Day 4: Kazusa Dolphin Watching Cruise --> Unzen Jigoku Hell --> Shimabara Spring Group (Carp Streets) --> Shimabara Castle --> Samurai Houses --> Dejima --> Hotel
The next time, I should time-stamp my photos. I realised that I'm not exactly sure whether we stopped for lunch first or whether we went to the Unzen Jigoku Hell first. I have a tingling feeling that its the latter. And since I didn't mention lunch in the last post, it'll be in this one then.
Anyway, lunch on Day 4 was a recommendation by our guide: Rokubee (六兵衛). The specialty was a local noodle that was made from sweet potato flour mixed with grated yams. The dish was apparently named after a man called Rokube. It is believed that he had invented this dish to prevent the people in Shimabara from dying during a period of famine.

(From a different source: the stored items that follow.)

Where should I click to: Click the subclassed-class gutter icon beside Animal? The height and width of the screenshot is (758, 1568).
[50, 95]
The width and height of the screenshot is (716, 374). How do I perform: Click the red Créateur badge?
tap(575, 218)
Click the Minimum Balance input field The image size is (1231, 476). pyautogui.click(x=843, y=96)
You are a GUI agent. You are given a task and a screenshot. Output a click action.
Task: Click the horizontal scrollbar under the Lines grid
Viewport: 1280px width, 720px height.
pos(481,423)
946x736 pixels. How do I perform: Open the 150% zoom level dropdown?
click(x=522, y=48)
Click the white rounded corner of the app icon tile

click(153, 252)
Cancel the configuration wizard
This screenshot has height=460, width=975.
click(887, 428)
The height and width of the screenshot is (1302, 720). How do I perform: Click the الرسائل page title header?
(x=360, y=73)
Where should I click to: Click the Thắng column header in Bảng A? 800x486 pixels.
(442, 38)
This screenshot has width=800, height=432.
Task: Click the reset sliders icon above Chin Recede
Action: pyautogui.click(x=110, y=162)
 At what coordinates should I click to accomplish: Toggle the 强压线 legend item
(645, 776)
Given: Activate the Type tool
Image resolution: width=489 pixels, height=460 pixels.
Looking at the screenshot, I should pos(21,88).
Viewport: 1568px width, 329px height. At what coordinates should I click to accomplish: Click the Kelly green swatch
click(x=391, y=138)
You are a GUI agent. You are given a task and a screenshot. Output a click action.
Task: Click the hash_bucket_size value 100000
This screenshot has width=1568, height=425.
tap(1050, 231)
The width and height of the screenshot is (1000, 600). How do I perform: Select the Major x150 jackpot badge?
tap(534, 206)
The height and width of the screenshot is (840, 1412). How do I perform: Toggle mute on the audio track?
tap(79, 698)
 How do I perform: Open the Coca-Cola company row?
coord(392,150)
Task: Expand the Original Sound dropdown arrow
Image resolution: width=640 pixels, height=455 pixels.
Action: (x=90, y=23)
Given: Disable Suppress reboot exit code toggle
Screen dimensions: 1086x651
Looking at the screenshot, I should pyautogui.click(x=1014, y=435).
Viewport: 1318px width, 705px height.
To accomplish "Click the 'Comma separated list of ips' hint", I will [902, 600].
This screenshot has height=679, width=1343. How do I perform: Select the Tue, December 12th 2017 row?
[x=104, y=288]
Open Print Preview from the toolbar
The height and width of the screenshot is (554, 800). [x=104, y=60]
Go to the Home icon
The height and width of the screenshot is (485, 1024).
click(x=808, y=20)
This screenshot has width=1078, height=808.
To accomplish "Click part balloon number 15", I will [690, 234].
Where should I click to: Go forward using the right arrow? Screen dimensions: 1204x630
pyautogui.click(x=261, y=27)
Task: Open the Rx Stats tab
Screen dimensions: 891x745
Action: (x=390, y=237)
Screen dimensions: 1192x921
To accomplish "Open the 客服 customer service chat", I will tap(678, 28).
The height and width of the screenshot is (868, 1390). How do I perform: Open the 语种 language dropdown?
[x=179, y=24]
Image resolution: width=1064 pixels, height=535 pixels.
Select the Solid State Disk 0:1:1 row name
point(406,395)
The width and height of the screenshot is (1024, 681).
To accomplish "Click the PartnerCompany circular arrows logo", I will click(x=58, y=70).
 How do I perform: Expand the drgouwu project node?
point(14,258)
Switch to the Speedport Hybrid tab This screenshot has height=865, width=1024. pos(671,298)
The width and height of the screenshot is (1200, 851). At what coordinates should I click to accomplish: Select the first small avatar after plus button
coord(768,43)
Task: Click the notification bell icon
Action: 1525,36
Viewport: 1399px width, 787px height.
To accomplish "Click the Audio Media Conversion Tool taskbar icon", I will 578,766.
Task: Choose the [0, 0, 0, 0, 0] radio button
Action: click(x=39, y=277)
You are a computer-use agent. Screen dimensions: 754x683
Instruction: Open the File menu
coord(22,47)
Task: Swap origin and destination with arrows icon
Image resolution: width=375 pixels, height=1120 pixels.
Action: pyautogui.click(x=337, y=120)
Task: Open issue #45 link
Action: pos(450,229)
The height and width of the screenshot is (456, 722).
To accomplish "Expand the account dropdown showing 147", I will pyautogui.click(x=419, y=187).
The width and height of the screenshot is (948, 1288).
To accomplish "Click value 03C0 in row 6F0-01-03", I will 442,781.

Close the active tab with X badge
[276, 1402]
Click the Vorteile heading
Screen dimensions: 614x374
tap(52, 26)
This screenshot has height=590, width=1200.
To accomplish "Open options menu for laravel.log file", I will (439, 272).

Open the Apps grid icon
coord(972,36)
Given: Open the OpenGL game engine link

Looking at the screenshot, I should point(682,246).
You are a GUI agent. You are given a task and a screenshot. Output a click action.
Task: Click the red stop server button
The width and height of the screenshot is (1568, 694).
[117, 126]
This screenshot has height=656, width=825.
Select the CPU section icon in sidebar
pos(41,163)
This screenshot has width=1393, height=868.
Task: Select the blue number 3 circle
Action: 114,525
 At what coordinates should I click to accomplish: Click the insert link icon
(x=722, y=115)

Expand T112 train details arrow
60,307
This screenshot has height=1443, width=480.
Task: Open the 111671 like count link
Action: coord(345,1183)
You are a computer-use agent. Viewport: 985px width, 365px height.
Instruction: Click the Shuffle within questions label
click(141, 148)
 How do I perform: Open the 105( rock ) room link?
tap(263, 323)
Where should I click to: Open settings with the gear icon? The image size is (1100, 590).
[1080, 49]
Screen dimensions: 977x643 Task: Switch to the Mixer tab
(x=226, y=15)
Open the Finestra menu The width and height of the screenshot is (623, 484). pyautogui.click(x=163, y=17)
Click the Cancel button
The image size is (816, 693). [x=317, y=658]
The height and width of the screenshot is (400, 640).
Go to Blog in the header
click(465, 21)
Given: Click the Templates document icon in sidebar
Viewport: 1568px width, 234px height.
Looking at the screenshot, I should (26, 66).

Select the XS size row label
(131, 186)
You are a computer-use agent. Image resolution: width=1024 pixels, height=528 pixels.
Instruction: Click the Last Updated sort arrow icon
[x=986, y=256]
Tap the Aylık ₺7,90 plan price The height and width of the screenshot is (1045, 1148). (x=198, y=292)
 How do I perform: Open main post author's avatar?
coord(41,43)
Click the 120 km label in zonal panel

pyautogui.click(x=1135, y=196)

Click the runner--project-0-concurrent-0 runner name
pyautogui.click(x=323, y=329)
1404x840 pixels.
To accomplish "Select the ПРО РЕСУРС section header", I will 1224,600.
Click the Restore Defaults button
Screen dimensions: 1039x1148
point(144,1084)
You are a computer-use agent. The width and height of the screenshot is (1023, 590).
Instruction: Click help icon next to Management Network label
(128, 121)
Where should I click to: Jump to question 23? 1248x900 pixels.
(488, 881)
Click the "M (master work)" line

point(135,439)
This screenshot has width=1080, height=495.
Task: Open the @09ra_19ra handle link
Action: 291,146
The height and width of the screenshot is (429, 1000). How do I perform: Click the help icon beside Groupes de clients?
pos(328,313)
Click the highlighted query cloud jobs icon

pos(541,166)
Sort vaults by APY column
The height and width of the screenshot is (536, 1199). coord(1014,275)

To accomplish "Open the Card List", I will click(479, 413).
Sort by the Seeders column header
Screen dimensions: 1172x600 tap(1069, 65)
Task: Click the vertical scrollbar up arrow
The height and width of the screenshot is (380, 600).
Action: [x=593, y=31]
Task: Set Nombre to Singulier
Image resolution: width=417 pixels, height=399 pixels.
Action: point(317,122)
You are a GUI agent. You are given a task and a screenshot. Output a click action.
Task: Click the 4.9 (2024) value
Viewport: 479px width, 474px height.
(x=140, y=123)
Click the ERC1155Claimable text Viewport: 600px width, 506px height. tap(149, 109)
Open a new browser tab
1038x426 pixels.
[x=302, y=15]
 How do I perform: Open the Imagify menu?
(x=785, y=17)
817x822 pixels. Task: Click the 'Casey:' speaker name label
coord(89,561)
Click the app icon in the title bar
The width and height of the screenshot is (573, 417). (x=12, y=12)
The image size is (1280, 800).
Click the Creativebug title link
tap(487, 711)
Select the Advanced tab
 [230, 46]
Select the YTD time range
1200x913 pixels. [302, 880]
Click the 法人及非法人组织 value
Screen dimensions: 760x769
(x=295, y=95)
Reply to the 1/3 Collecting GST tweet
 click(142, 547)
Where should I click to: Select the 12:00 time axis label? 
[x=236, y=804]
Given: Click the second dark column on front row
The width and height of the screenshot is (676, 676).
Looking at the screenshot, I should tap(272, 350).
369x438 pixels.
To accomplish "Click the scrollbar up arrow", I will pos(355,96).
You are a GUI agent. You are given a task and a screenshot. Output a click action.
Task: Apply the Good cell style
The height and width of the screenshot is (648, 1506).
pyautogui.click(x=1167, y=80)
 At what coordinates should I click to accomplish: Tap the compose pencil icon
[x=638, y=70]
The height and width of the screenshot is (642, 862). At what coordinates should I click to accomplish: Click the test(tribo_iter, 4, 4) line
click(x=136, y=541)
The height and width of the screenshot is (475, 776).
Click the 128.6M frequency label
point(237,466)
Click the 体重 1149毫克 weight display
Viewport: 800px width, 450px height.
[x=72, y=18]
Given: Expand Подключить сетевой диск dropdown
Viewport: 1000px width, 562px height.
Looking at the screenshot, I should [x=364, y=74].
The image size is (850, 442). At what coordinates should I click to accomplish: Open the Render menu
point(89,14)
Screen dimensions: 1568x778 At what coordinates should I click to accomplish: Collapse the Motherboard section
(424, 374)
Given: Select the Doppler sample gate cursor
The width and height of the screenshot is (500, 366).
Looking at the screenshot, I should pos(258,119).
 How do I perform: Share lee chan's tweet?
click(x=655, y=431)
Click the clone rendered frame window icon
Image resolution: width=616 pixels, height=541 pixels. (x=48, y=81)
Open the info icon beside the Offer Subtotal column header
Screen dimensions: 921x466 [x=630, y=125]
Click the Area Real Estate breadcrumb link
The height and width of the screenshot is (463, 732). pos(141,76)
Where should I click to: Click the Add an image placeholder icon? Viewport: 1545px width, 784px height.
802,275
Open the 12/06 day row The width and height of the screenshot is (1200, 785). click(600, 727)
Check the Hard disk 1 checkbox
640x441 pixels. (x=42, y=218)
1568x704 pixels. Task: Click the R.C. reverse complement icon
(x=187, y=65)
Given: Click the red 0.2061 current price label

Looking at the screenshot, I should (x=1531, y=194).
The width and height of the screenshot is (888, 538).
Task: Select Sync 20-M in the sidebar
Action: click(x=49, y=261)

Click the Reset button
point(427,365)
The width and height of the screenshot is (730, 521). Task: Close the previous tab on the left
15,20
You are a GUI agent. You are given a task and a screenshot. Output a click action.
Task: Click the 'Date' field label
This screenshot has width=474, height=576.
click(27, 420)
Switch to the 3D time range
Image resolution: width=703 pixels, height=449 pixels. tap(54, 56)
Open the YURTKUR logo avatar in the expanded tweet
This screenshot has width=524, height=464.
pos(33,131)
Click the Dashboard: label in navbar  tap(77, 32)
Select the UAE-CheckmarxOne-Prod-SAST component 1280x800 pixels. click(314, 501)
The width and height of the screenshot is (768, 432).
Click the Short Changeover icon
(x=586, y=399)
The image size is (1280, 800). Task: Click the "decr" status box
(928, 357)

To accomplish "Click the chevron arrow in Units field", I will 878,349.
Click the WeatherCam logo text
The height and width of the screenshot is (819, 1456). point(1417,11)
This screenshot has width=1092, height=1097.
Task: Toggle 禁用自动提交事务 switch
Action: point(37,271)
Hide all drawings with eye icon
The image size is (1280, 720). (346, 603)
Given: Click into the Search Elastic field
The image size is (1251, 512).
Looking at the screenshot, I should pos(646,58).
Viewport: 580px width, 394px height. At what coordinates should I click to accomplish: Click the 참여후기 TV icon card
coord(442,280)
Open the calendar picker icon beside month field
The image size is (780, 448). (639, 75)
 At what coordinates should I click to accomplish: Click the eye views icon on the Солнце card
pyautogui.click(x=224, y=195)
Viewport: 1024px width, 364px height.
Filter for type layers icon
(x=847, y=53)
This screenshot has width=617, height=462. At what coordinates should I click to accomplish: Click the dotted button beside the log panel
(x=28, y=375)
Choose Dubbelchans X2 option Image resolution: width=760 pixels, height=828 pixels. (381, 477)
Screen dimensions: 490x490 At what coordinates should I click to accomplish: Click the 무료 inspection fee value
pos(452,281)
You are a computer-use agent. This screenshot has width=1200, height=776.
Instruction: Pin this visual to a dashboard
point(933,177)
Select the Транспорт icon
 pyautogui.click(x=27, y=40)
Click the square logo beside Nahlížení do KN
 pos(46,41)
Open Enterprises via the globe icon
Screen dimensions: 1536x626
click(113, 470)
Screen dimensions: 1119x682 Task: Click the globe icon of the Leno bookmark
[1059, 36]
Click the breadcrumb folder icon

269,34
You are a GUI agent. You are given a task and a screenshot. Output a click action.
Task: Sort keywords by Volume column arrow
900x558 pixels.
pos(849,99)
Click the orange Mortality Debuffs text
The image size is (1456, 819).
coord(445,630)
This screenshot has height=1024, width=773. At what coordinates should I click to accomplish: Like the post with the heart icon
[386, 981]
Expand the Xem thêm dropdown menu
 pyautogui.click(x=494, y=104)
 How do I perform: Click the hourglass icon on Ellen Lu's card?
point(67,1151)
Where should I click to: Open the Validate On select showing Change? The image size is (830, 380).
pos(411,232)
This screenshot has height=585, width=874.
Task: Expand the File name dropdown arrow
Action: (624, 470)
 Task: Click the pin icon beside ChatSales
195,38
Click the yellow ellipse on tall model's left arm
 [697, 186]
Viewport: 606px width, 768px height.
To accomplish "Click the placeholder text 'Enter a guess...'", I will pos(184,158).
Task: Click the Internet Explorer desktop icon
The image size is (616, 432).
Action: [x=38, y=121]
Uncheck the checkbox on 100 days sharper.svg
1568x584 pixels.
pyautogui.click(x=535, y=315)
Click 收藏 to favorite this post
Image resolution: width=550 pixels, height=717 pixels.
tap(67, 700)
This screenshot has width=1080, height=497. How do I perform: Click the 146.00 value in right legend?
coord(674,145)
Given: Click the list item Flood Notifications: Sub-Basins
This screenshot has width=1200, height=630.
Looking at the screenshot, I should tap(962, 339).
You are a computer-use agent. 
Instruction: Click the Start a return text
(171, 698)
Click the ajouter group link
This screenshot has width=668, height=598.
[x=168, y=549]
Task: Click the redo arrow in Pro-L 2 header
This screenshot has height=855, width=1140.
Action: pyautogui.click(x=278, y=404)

Rukobee is a small family-run establishment with bar and tatami seating. While the place couldn't sit many, we realised that their traffic flow was constant during the entire time we were there. People just kept popping in and out either to dine in or for takeaways.
Rokube itself is a very simple dish; noodles in a soy-based broth topped with chopped green onions and grated yam. The noodles themselves were an acquired taste. We all agreed that it was springy but while I enjoyed the taste, my parents didn't particularly like it. Nevertheless, we all drained the bowl of the hot broth which was a warm welcome to the tummy after a morning out in the brisk air.
The highlight however, was a hot bun that was made from the same sweet potato and yam flour. Now that one was seriously yummy! I would have happily swapped my bowl of noodles for that bun! Initially we only ordered one to try but the minute we all took a bite, we ordered a second one for the road!
Before proceeding to Shimabara Castle on our itinerary, our guide again recommended another pit-stop, the crap streets of Shimabara. Again, this was something that had initially caught my eye while planning for the itinerary. During planning, I had decided to skip it in fear that there would be too much walking and a lack of time. Hence, it was great when our guide assured us that while there would be some walking needed, it was well-worth it and only a quick pit-stop.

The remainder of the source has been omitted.